● GIVEN REQUEST A: In the post on Paul Krugman below, which book contains the statement the writer quotes?
● GIVEN REQUEST B: Continue the post on Paul Krugman after its last sentence.

● DOCUMENT EXCERPT:
========================

Did Paul Krugman Admit Exploitation?

Paul KrugmanIt’s wonderful to see a mainstream economics man like Paul Krugman come across a Marxist criticism by accident. I’m not surprised its Krugman who does it, he seems to be a hell of a lot more honest than just about anyone out there in the media. I found this statement in his book End This Depression Now! It’s tremendously insightful for a bourgeois economist.

Now, textbooks economists says that in a competitive market, each worker gets paid his or her “marginal product” – the amount that the worker adds to total production. But what’s the marginal product of a corporate executive, or a hedge fund manager, or for that matter a corporate lawyer? Nobody really knows. And if you look at how incomes for people in this class are actually determined, you find processes that arguably bear very little relationship to their economic contribution.

========================

● DATA PROVIDED:
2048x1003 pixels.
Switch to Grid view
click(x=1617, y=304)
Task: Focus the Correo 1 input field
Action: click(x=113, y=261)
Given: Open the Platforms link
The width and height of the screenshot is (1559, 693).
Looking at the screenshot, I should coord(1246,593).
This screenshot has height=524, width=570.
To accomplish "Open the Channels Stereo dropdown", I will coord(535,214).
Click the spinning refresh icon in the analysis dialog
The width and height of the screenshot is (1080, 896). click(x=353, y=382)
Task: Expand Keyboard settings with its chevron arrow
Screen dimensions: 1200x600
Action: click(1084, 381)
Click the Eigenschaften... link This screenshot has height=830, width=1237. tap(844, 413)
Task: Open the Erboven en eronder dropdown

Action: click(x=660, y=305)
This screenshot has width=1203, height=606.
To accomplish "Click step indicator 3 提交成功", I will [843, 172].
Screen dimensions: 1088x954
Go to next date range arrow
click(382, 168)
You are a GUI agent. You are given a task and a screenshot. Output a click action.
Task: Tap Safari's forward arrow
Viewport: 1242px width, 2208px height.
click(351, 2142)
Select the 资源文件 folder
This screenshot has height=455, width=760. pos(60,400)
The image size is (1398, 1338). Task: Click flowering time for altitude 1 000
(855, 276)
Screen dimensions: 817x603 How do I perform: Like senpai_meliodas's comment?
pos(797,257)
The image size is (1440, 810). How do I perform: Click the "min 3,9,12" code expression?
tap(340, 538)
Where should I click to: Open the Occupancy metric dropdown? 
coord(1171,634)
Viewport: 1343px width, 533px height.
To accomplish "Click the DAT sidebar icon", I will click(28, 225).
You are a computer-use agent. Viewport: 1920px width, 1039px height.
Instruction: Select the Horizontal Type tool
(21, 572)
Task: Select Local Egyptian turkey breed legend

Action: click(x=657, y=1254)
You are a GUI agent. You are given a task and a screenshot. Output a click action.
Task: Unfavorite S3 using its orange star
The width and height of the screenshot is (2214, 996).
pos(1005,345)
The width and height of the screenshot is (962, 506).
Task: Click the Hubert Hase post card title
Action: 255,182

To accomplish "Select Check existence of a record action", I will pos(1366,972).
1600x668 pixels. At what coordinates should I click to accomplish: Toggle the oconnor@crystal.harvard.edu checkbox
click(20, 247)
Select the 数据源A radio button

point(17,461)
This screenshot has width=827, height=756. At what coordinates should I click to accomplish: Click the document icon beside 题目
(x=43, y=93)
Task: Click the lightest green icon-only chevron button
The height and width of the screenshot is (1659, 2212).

========================

● WRITTEN RESPONSE A: End This Depression Now!

● WRITTEN RESPONSE B:
At this point someone is likely to say, “But what about Steve Jobs or Mark Zuckerberg? Didn’t they get rich by creating products of value?” And the answer is yes-but very few of the top 1 percent, or even the top 0.01 percent, made their money that way. For the most part, we’re looking at executives at firms that they didn’t themselves create. They may own a lot of stock options in their companies, but they received those assets as a part of their pay package, not by founding the business. And who decides what goes into their pay packages? Well, CEOs famously have their pay set by compensation committees appointed by … the same CEOs they’re judging.

First notice how Krugman acknowledges class within the firm itself. Many will outright deny this and claim that there are just different positions of differing functions and importance. Second, I believe that Krugman is acknowledging that there are groups of positions within a firm that are given preferential treatment and an inequitable remuneration for the functions performed. He’s stating that the productive value of the CEOs and corporate this-and-that is questionable in comparison to how much they receive in compensation.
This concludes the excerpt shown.